# What is expected
Every line with "Task" in it should be copied from the data.

# Records provided
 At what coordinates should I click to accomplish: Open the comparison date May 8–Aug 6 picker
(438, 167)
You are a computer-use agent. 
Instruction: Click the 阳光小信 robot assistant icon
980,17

==

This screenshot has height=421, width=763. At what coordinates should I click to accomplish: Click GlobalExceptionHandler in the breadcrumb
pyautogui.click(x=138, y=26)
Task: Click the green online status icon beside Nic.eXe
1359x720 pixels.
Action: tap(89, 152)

* * *

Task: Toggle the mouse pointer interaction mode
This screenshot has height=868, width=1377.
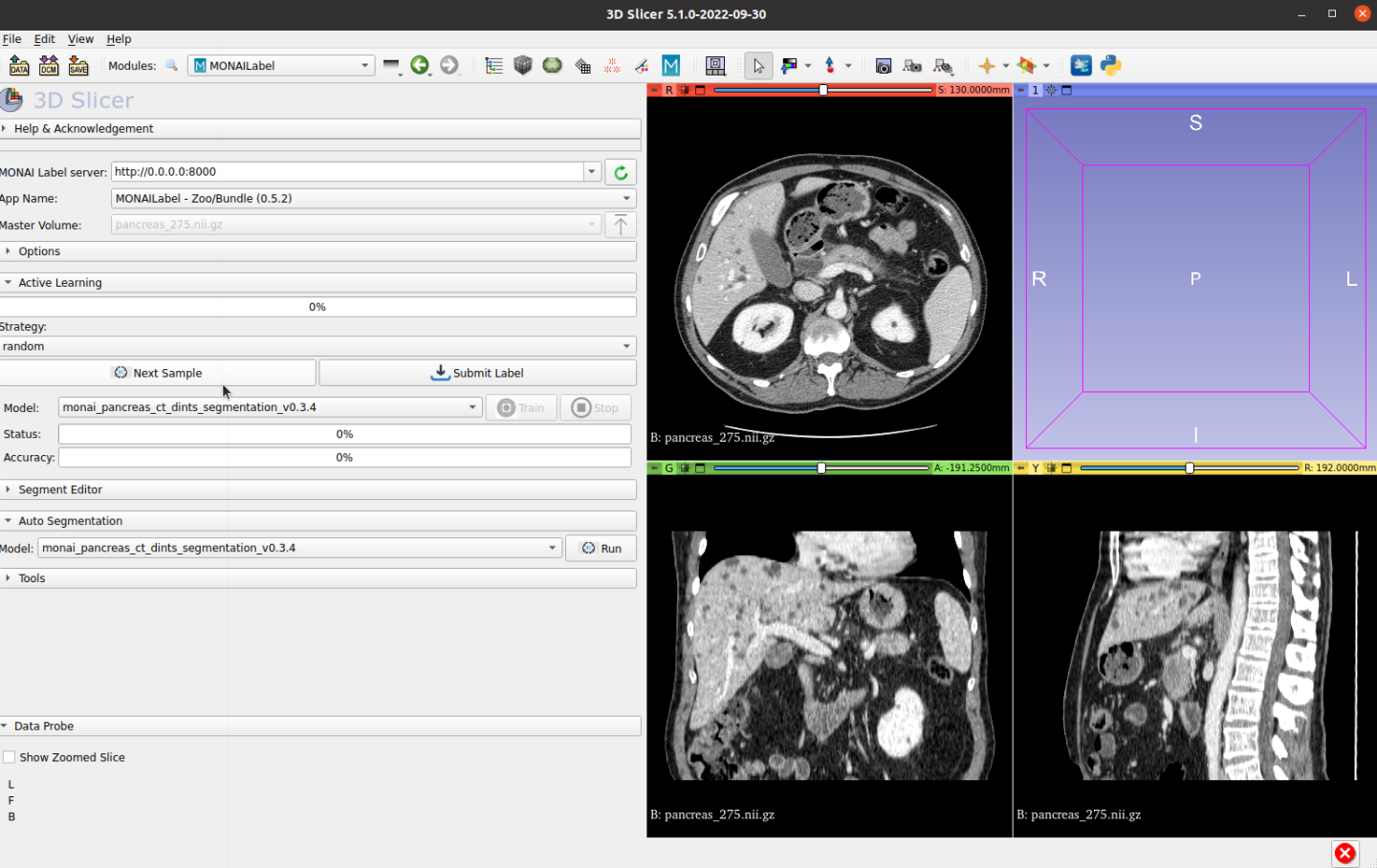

# Exercise result
Task: Click the green online status icon beside Nic.eXe
Task: Toggle the mouse pointer interaction mode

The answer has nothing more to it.